These are explicitly **not** going to ship, in 0.7.0 or later, unless this
ADR is superseded:

- `rivet verify` subcommand as a **higher-level umbrella** that subsumes
  validate + reconcile + manifest + schema under one new noun.  See the
  carveout below for the narrower allowance.
- `--verify`, `--audit`, `--check-output`, `--full` flags on `rivet run`.
- Per-invariant flags (`--check-m5`, `--validate-manifest`, `--require-success`).
- Behaviour where `--validate` triggers a source query.
- Behaviour where `--reconcile` does *not* imply `--validate`.
- Silent fallback when manifest is missing — see M6: the report must say
  `legacy_run: true` so the operator knows the surface they're looking at.

If a use case appears that these rule out, the right move is to reopen this
ADR and amend it, not to slip a new flag in under the radar.

## Subcommand carveouts (amendment 2026-05-21)

The contract above pins the **flag surface** of `rivet run`.  It does not
forbid subcommands whose only job is to **re-drive existing flag semantics
standalone**, without introducing new trust nouns.  Two examples:

- `rivet reconcile <export>` — already exists; standalone driver for the
  `--reconcile` semantics that `rivet run --reconcile` performs at end-of-run.
- `rivet validate [--export <name>]` — added 2026-05-21; standalone driver
  for the M5/M6 semantics that `rivet run --validate` performs at end-of-run.
  Runs the same `pipeline::validate_manifest::verify_at_destination` code
  path against an existing destination prefix, no source query, no
  extraction, no state writes.

Allowed subcommand patterns:

- The subcommand's verdict **must** be expressible by an existing flag.
  `rivet validate` produces the same `ManifestVerification` shape that
  `validation.manifest` carries in `summary.json`; an Airflow consumer
  reads it identically from either source.
- The subcommand **must not** introduce a new trust noun in the
  operator-facing language.  "Validate" maps to `--validate`; "reconcile"
  maps to `--reconcile`.  A `rivet verify` subcommand was rejected above
  precisely because "verify" is *not* an existing flag.
- The subcommand **must not** depend on having run an extraction.  These
  are between-run inspection tools, not retroactive run mutators.

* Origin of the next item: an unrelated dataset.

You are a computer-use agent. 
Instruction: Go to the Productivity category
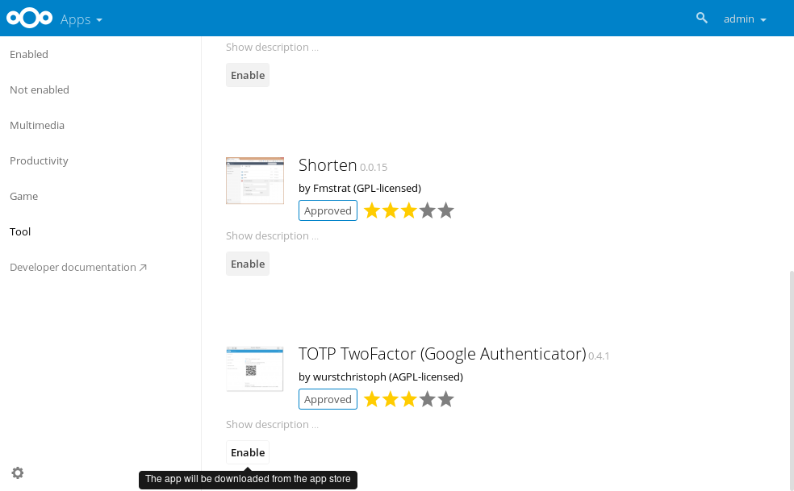[39, 161]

Rationale: between-run polling (Airflow sensors, CI gating, operator
triage) is a real workflow that the existing `--validate` flag cannot
serve — it only fires at end-of-run.  Refusing to ship a standalone
driver would force operators to either re-run the entire export to
re-verify, or to reimplement M5 in shell against the manifest schema.
Both are worse than a thin subcommand.

---

## Acceptance criteria

- `rivet run --help` lists exactly the flags above for trust/resume/safety.
- `--reconcile` produces a verdict that subsumes everything `--validate`
  produces (i.e. an operator running `--reconcile` never needs to also
  pass `--validate` to get the full picture).
- Run report renders a single "Verdicts" section that names the strongest
  check the operator asked for, not a column per ADR letter.
- Adding M5, M6, M8, M9 to the codebase causes **zero** changes to
  `rivet run`'s `clap` derive struct beyond `--force` (the safety override).
- Subcommand carveouts (see amendment below) are limited to standalone
  drivers that re-run an existing flag's semantics.  `rivet validate` is
  the first such carveout; future carveouts must clear the same bar.

### Status (2026-05-21)

- `--validate` extended with M5/M6 semantics: ✅ `feat(0.7.0): manifest-aware --validate (1ef2fbb)`
- Standalone `rivet validate` subcommand: ✅ `feat(0.7.0): rivet validate subcommand (20b849a)`
- `--force` safety override + `_SUCCESS` gate: ✅ `feat(0.7.0): _SUCCESS gate + pure resume decision matrix (9b510c7)`
- M8 chunked-resume executor wiring (no new flag): ⚠️ Phase C-γ
- M9 quarantine on resume (no new flag): ⚠️ Phase C-δ
- Integration anchor test (`§24` in `trust_artifacts_integration`)
  pins the `rivet run` flag set; refuses any flag outside the contract.
- `--reconcile` implies `--validate`: ✅ enforced at plan build
  (`plan.validate = validate || reconcile` in `plan/build.rs`). Previously the
  two flags were gated independently downstream, so `run --reconcile` ran only
  the source-count check and skipped the M5/M6 manifest verdict — a drift from
  the acceptance criterion above. Pinned by
  `run_reconcile_implies_validate_produces_manifest_verdict` (a reconcile-only
  run must produce the `validated:` verdict; a plain run must not).

---

## Open items

1. How `--reconcile` reports its three sub-checks (file rows, manifest M5,
   source COUNT) is a render decision, not a CLI surface decision.  The
   suggestion is one block in `summary.md`:

   ```text
   ## Verdicts

   - Validation:    PASSED (manifest M5 + 13 parts verified)
   - Reconciliation: MATCHED (2,500 rows source ↔ 2,500 rows in manifest)
   - Schema:        unchanged (xxh3:cad2…)
   ```

   Bikeshed-friendly; not part of this ADR's contract.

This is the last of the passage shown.